* [TEXTO PROPORCIONADO]
# # # # #
Ignacio Solares pertenece a una estirpe de veteranos y devotos cazadores de otredades, de fantvampiros. Dentro de su amplio espectro caben todos. El Gran Elector o La moneda de oro y su capacidad para alimentarse del inconsciente colectivo. Su novela La invasión trata acerca del despojo que, tras la firma de los Tratados de Guadalupe Hidalgo, aún sigue sufriendo tanto nuestro país como el común planeta en que resistimos.
Ignacio Solares creyó en las utopías y en los seres fantásticos. Uno de sus libros trata acerca de Julio Cortázar, utopista, cronopio y en sus ratos libres vampiro, como puede verse sutilmente en un texto como “Figuras en un círculo rojo”. Ejemplar es la entrevista que Ignacio hizo a Nicolae Ceausescu, y las atroces y maravillosas analogías que en su viaje a Transilvania halló entre el gobernante rumano y Vlad el Empalador.
No quiero terminar este recordatorio de mi amigo Ignacio Solares sin agradecer públicamente la dedicatoria que hizo a mi persona del cuento “La ciudad prohibida”. Y sin mencionar la picardía con la cual se refirió al final de su breve e intensa novela Serafín. La identidad del personaje es tan misteriosa como los múltiples caminos de una narrativa en constante movimiento. Una tarea más que nos deja Ignacio Solares. Un nuevo enigma.
# # # # #
* [PROBLEMA PROPUESTO]
Imprime sin ningún cambio el fragmento del texto sobre Ignacio Solares que va desde "No quiero terminar" hasta "Un nuevo enigma.". El listado no tiene ningún papel en esto.

* [MATERIAL PROPORCIONADO]
# # # # #
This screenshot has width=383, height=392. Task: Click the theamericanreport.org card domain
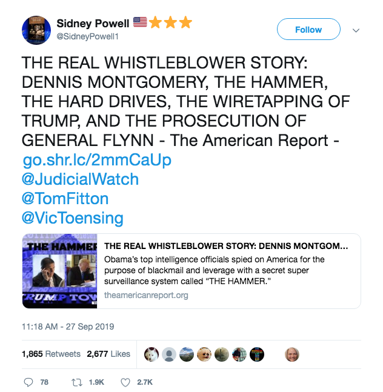point(146,295)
# # # # #
* [SOLUCIÓN ESCRITA]
No quiero terminar este recordatorio de mi amigo Ignacio Solares sin agradecer públicamente la dedicatoria que hizo a mi persona del cuento “La ciudad prohibida”. Y sin mencionar la picardía con la cual se refirió al final de su breve e intensa novela Serafín. La identidad del personaje es tan misteriosa como los múltiples caminos de una narrativa en constante movimiento. Una tarea más que nos deja Ignacio Solares. Un nuevo enigma.